Description of the task –
Write out the part that opens with the first line below and closes with the line containing "pyautogui.click(x=939, y=184)", switching every "Open" to "Launch" and keeping everything else the same.

((

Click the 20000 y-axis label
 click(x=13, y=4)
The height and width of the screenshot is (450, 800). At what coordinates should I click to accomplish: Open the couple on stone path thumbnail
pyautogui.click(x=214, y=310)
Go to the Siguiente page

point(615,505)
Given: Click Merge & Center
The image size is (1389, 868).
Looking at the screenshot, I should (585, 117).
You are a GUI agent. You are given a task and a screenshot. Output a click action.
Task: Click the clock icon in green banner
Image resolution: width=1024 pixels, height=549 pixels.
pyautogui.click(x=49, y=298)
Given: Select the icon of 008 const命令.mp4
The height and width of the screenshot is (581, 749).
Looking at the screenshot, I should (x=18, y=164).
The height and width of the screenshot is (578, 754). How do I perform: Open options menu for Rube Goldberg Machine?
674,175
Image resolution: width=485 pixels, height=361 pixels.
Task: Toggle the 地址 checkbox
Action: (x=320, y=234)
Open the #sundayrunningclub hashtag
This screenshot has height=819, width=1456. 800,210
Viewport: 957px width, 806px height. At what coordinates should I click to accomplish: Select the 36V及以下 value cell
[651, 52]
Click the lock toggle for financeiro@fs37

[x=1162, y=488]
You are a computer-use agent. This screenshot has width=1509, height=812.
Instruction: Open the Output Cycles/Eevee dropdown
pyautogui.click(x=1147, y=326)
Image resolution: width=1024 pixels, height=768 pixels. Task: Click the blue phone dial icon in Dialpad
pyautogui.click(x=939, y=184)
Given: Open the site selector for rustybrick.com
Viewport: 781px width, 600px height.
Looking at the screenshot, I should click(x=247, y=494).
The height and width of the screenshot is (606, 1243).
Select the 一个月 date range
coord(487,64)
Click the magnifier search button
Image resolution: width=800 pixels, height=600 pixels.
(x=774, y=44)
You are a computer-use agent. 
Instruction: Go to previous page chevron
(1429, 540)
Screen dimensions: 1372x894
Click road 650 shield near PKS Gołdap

))

Full response –
Click the 20000 y-axis label
 click(x=13, y=4)
The height and width of the screenshot is (450, 800). At what coordinates should I click to accomplish: Launch the couple on stone path thumbnail
pyautogui.click(x=214, y=310)
Go to the Siguiente page

point(615,505)
Given: Click Merge & Center
The image size is (1389, 868).
Looking at the screenshot, I should (585, 117).
You are a GUI agent. You are given a task and a screenshot. Output a click action.
Task: Click the clock icon in green banner
Image resolution: width=1024 pixels, height=549 pixels.
pyautogui.click(x=49, y=298)
Given: Select the icon of 008 const命令.mp4
The height and width of the screenshot is (581, 749).
Looking at the screenshot, I should (x=18, y=164).
The height and width of the screenshot is (578, 754). How do I perform: Launch options menu for Rube Goldberg Machine?
674,175
Image resolution: width=485 pixels, height=361 pixels.
Task: Toggle the 地址 checkbox
Action: (x=320, y=234)
Launch the #sundayrunningclub hashtag
This screenshot has height=819, width=1456. 800,210
Viewport: 957px width, 806px height. At what coordinates should I click to accomplish: Select the 36V及以下 value cell
[651, 52]
Click the lock toggle for financeiro@fs37

[x=1162, y=488]
You are a computer-use agent. This screenshot has width=1509, height=812.
Instruction: Launch the Output Cycles/Eevee dropdown
pyautogui.click(x=1147, y=326)
Image resolution: width=1024 pixels, height=768 pixels. Task: Click the blue phone dial icon in Dialpad
pyautogui.click(x=939, y=184)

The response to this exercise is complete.